When using a shielded cable, some people are very careful to design the system with the socket where that cable plugs in to have a separate "chassis ground"/"frame ground" and connect it to the shielding in the cable, and separate from the "data ground"/"signal ground" on, for example, pin 9 of a DB9 connector carrying RS232 data.
Other people simply connect all the grounds together.
I'm not going to say more here about that raging controversy.
But where is the common ground for the differential input case?

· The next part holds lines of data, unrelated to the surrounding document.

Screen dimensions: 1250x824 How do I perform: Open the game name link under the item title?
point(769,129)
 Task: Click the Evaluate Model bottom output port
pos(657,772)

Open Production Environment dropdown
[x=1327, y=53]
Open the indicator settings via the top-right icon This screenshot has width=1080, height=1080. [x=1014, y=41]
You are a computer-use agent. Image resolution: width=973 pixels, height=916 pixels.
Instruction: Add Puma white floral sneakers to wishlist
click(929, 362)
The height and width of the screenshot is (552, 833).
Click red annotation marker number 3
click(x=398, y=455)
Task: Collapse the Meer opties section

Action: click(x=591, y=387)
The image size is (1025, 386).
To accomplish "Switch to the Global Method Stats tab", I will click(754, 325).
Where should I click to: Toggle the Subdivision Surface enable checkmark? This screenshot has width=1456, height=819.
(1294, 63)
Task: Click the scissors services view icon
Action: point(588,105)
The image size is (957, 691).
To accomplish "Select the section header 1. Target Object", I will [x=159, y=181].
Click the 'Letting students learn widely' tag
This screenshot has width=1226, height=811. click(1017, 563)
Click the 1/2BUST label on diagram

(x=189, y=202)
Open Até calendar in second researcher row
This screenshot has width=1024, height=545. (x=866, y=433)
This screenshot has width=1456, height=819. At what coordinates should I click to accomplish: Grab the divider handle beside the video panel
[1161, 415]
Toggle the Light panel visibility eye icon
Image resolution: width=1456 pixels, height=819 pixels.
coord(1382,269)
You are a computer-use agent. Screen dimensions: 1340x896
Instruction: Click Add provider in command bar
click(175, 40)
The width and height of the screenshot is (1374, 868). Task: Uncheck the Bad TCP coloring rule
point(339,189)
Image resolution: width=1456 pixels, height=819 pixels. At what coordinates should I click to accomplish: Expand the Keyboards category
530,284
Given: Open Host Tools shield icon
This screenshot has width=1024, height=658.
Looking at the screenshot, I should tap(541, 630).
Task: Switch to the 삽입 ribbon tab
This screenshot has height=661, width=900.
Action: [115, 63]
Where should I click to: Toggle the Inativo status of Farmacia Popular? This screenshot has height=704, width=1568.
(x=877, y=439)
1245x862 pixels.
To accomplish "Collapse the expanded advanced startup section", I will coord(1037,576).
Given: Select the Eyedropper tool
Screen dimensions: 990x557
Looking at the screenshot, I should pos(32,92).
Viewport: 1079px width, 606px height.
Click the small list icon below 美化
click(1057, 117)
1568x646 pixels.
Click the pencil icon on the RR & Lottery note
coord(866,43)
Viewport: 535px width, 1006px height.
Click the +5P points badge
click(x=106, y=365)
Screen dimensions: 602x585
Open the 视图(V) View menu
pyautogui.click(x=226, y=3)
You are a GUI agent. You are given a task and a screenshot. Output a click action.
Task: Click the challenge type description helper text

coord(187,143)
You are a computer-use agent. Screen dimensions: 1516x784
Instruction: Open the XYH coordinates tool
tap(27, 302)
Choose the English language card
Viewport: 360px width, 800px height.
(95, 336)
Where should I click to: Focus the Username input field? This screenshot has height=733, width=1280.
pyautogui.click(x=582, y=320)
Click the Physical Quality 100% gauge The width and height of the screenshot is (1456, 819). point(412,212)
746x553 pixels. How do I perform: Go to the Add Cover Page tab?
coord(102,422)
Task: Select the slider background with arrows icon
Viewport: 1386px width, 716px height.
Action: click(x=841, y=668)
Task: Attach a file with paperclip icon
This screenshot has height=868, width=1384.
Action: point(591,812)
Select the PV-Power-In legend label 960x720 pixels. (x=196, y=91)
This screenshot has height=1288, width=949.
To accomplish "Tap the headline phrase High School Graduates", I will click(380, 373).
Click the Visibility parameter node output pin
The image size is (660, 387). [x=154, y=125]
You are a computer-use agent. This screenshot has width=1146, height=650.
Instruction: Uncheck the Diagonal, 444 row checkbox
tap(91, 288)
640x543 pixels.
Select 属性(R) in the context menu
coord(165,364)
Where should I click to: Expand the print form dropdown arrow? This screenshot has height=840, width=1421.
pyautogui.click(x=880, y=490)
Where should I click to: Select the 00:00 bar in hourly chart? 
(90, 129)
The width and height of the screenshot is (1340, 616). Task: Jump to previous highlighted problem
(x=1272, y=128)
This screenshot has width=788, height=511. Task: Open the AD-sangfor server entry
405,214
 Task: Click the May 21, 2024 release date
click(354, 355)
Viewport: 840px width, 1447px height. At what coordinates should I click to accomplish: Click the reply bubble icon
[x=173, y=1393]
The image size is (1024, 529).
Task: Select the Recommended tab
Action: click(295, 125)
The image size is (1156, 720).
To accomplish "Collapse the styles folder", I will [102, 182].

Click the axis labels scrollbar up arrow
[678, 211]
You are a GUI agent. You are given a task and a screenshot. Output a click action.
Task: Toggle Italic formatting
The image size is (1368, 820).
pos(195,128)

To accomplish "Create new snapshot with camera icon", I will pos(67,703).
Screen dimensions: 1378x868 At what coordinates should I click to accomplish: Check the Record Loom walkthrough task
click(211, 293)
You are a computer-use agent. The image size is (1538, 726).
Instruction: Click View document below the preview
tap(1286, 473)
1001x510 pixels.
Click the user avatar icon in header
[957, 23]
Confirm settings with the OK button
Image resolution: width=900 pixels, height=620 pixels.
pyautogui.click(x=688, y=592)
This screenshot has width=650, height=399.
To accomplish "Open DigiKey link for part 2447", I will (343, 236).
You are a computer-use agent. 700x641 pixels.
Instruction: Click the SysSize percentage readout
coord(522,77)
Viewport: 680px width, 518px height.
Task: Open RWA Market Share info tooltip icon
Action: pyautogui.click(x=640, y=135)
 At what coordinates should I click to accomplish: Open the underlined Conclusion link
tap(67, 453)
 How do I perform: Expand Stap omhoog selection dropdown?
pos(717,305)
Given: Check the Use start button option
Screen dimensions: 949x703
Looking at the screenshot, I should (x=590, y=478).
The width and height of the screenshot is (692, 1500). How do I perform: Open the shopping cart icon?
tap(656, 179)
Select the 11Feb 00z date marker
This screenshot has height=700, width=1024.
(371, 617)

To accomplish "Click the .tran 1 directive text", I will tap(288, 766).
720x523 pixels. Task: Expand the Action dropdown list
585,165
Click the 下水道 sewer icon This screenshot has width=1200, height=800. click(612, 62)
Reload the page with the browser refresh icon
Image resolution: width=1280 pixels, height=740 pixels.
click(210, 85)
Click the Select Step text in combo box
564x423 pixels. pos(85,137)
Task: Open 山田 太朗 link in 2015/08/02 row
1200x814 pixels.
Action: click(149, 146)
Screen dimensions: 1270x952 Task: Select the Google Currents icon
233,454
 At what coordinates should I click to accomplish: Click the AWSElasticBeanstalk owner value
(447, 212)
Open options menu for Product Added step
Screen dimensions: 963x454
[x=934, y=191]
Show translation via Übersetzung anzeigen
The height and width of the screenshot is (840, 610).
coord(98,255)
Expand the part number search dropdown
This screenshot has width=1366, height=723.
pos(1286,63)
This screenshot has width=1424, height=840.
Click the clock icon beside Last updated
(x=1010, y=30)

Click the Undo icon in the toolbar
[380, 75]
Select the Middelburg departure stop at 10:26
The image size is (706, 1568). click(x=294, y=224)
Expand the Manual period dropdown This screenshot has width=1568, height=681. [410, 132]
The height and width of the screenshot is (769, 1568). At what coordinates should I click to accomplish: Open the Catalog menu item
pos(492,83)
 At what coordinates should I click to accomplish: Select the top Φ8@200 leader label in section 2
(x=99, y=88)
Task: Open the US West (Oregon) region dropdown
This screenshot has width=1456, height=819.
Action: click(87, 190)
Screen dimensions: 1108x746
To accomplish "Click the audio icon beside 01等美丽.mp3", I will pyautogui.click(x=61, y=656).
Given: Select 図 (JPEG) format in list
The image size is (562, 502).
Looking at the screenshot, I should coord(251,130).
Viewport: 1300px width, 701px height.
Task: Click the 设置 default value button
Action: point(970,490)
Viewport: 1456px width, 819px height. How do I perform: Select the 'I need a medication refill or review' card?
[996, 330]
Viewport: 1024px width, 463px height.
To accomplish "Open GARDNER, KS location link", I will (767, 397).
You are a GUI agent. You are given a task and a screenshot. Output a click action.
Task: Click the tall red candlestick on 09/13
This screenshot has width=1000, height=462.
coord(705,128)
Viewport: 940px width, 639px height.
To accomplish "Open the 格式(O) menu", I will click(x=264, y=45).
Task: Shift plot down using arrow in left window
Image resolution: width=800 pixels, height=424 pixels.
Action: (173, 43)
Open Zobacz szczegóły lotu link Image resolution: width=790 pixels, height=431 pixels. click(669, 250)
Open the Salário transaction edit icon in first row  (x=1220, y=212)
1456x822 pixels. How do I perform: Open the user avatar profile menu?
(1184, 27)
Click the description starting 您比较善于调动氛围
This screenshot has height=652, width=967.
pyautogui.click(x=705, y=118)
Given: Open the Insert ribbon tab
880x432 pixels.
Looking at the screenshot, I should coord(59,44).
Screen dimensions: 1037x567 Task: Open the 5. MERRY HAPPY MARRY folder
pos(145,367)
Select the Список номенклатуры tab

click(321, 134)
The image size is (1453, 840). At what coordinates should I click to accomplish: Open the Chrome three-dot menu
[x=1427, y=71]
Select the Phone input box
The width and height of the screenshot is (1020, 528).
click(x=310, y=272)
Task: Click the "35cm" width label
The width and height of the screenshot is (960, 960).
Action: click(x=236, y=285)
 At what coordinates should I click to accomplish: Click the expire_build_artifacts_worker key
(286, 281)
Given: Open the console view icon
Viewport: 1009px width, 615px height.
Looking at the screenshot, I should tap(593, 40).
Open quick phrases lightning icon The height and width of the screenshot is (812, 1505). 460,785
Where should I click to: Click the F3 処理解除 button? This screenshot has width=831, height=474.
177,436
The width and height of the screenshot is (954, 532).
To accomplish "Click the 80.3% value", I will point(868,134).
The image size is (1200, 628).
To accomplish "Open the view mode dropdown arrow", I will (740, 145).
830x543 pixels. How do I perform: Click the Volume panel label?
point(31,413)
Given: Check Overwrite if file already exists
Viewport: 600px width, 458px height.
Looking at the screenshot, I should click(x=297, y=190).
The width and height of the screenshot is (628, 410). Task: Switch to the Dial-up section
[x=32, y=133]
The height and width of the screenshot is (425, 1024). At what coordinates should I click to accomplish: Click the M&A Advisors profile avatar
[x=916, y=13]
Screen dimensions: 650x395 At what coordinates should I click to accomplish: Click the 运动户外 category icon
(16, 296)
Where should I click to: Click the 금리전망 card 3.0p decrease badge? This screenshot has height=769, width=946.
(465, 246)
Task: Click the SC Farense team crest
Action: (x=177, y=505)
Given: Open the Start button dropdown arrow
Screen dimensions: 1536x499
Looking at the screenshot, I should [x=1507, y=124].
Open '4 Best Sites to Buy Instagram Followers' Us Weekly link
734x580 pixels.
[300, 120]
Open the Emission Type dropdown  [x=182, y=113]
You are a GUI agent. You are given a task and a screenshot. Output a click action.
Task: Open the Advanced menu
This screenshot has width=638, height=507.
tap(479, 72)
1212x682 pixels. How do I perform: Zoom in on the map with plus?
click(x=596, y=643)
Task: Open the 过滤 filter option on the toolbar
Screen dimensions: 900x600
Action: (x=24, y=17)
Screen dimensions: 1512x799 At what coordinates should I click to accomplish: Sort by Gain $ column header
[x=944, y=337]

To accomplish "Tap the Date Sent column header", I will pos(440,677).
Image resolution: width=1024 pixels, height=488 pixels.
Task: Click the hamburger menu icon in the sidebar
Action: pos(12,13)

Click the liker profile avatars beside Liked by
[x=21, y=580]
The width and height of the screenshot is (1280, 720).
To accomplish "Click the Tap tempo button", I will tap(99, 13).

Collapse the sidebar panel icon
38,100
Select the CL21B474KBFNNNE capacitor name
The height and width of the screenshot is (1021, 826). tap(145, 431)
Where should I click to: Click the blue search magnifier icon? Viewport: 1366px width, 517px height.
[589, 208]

It can be anywhere! Assume that the average voltage of the two input voltages is at common ground, so 0 Volt. Now what is the differential input voltage ? It is:
\$V_{in,diff} = (V_{inp} - 0) - (V_{inn} - 0) = V_{inp}-V_{inn}\$
Now I use a different common ground which is at + 12.3 V, what do we get now:
\$V_{in,diff} = (V_{inp} - 12.3) - (V_{inn} - 12.3) = V_{inp}-V_{inn}\$
See, no difference!
Since it is the difference between \$V_{inp}\$ and \$V_{inp}\$ what counts, whatever the common ground is, it is added and subtracted so the net result is zero.
The common ground is irrelevant. Also they do not need to be tied although in practice they often are. Ethernet (network) cables for example use differential mode signals. The ground does not need to be connected. On both sides of the Ethernet cables small isolation transformers are used to re-define the ground level so that it suits the local circuit.
Also in practice the voltage between inputs and the ground of the circuit will be limited for example by the input voltage range of the amplifier.
Best Answer
"Ground" as a concept needs some clarification. If you have just one signal line and one ground, then yes, it's hard to tell the difference. But if there's anything else going on, it matters.
All AC signalling involves current flow, even if it's being measured as a voltage on the receiver. At a minimum, you have to charge/discharge the parasitic capacitance of the receiver, and the signal wire will have a capacitance to ground as well. Note that the common mode behavior only holds if the two wires have the same length and are a constant distance from each other.
So if you have a signal wire and a ground wire, then the current in the signal wire must be matched by a corresponding current in the other direction in the ground wire. If you have lots of signals, the ground wire will contain a mashed-together copy of all the signals. Therefore it's advantageous for each signal to have its own ground. If you look at VGA, you'll notice that each signal gets its own ground because of this. If you look at 80 pin IDE, each pair of signals has a ground wire between it in the ribbon cable. Those are to prevent the signal wires inducing currents in each other ("crosstalk").
Once you've accepted that each signal must have its own matched ground, it's more natural to embrace the two as a matched pair, disconnect one from ground and connect the two of them together via a termination resistor network, and drive / read them as a differential signal.